你可以参考：http://www.wzbio.com.cn/special.php?cid=89

circrna表达载体是研究circrna功能机制必不可少的工具。

现有技术方案一的内容：以基因组dna为模板，以环状rna编码序列为中心，扩增其上下游很长(1000bp左右)的一段序列，然后插入到普通的表达载体上，从而实现过表达该环状rna的目的；现有技术方案一的缺点是：1)环状rna形成率无法保证，环状rna的形成率往往不到该序列线性rna的10％，对后继研究造成影响，2)pcr扩增片段长，难度大，周期长。

现有技术方案二的内容：目前大部分商业化的环状rna过表达载体，通过将某个环状rna上下游成环序列框架连接到一般的商业过表达载体上，中间添加一些克隆位点，达到方便快速表达不同环状rna的目的；现有技术方案二的缺点是环状rna基因片段两端必须加入酶切位点，才能保证环状rna基因能够连接到载体上，所加入的酶切位点序列会自动环化进环状rna中，所表达出来的环状rna会多出酶切位点的序列，可能会改变原环状rna的功能。因此这种方法不能准确地表达环状rna。
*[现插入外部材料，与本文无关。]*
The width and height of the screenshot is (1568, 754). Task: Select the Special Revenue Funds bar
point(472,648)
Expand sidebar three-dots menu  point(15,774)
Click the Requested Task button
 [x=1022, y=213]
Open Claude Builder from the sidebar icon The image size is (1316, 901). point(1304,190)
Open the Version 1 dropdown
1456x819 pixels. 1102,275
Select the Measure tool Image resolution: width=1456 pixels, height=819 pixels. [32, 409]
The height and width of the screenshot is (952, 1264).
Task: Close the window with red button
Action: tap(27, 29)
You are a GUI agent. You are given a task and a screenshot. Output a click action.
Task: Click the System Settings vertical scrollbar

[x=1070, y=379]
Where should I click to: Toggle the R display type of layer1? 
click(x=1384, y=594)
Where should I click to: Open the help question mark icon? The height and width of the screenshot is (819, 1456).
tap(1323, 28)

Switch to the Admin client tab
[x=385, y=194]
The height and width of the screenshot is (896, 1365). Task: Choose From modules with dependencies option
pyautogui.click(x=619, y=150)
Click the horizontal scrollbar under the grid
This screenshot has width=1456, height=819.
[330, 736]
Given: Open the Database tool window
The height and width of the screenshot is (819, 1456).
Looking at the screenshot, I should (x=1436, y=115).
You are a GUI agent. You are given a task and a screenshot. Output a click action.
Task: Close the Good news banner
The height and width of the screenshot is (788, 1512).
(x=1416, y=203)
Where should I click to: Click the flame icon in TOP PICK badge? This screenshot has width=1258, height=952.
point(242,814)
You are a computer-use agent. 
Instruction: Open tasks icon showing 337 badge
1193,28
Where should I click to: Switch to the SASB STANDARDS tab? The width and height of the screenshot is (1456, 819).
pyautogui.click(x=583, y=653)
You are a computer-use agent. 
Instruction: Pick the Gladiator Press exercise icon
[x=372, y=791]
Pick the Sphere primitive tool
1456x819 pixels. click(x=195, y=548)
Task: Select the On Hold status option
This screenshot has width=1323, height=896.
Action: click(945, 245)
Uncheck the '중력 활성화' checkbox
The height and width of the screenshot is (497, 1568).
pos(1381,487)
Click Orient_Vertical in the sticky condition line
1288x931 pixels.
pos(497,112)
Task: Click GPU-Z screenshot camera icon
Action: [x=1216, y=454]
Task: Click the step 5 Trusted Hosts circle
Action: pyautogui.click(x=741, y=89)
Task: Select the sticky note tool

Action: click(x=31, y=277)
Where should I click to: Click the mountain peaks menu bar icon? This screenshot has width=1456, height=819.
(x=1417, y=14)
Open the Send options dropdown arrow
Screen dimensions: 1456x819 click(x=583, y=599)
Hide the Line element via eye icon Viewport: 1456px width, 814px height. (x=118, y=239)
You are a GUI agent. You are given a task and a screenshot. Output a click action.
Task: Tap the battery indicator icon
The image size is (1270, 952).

现有技术方案三的内容：根据环状rna的剪接原则，在某个环状rna上下游成环序列之间添加econⅰ(酶切产物的粘性末端只有一个碱基)和pmlⅰ(酶切产物是平末端)的识别序列，用econⅰ和pmlⅰ双酶切环状rna表达载体，线型环状rna表达载体的两端正好是剪接位点，利用重组的方式将目标环状rna的编码序列连接到环状rna表达载体中，实现环状rna的无缝环化；现有技术方案三的缺点econⅰ和pmlⅰ不是常用的限制性内切酶，活性较低，价格较高。